Problem statement: Please return the listing below exactly, without any of its pictures.

'''

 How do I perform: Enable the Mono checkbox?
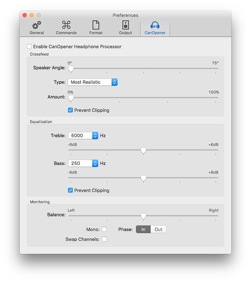tap(104, 230)
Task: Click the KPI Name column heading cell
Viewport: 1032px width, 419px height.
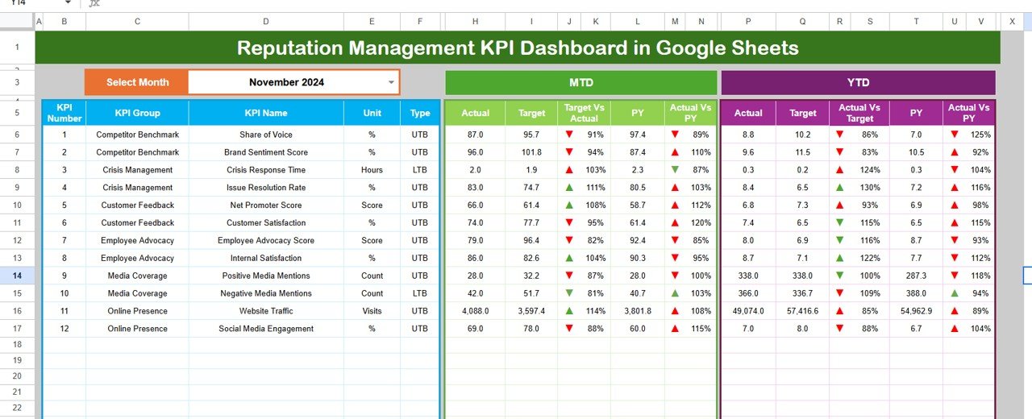Action: pyautogui.click(x=266, y=114)
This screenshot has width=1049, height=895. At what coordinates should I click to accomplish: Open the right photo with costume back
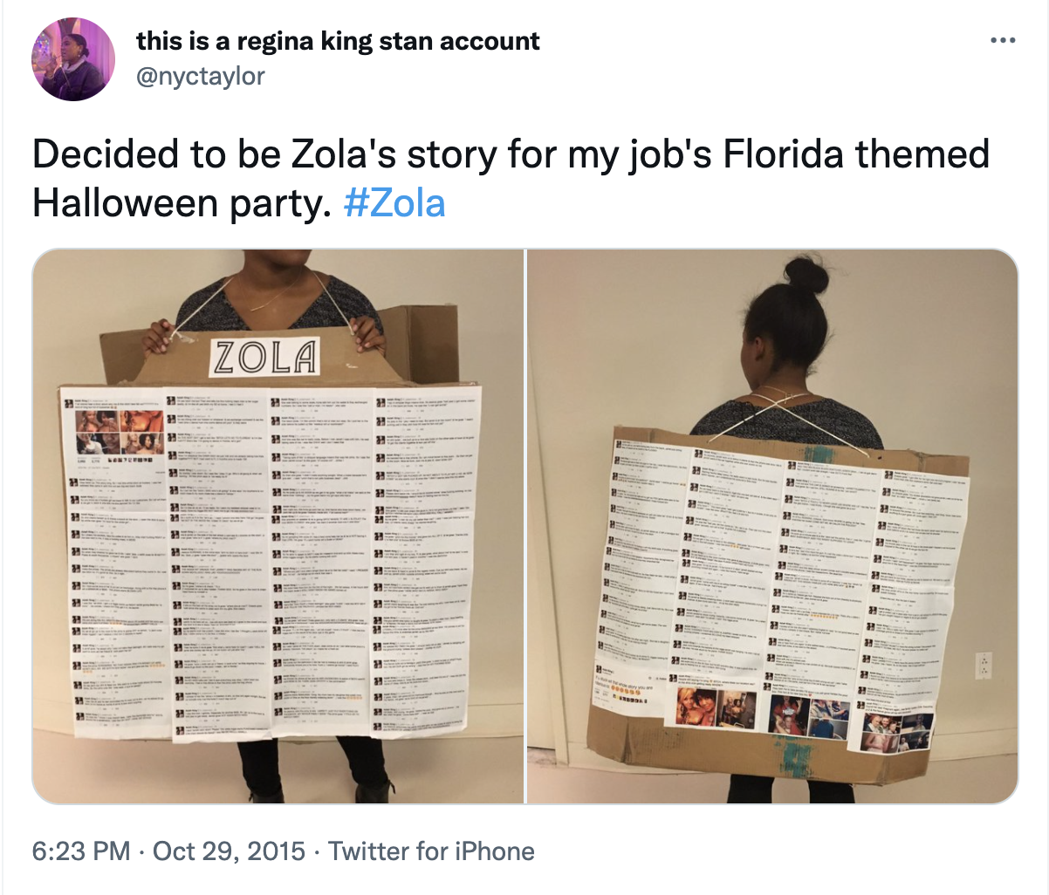pyautogui.click(x=772, y=526)
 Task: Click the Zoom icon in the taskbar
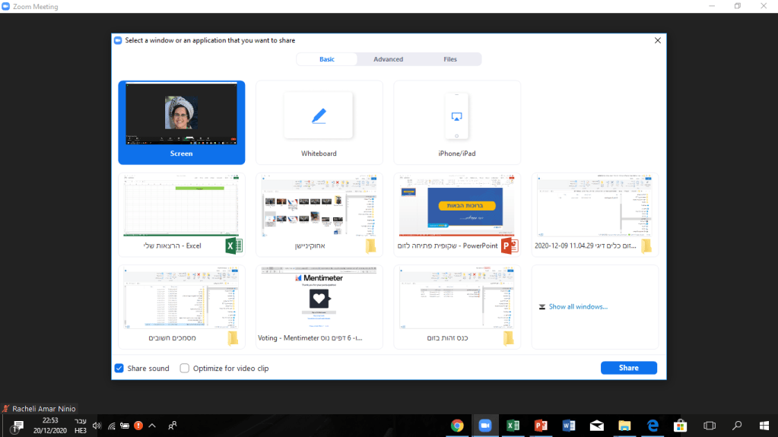(x=484, y=426)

'''

Final answer:
 How do I perform: Enable the Mono checkbox?
tap(104, 230)
Task: Click the KPI Name column heading cell
Viewport: 1032px width, 419px height.
Action: pyautogui.click(x=266, y=114)
This screenshot has width=1049, height=895. At what coordinates should I click to accomplish: Open the right photo with costume back
pyautogui.click(x=772, y=526)
 Task: Click the Zoom icon in the taskbar
(x=484, y=426)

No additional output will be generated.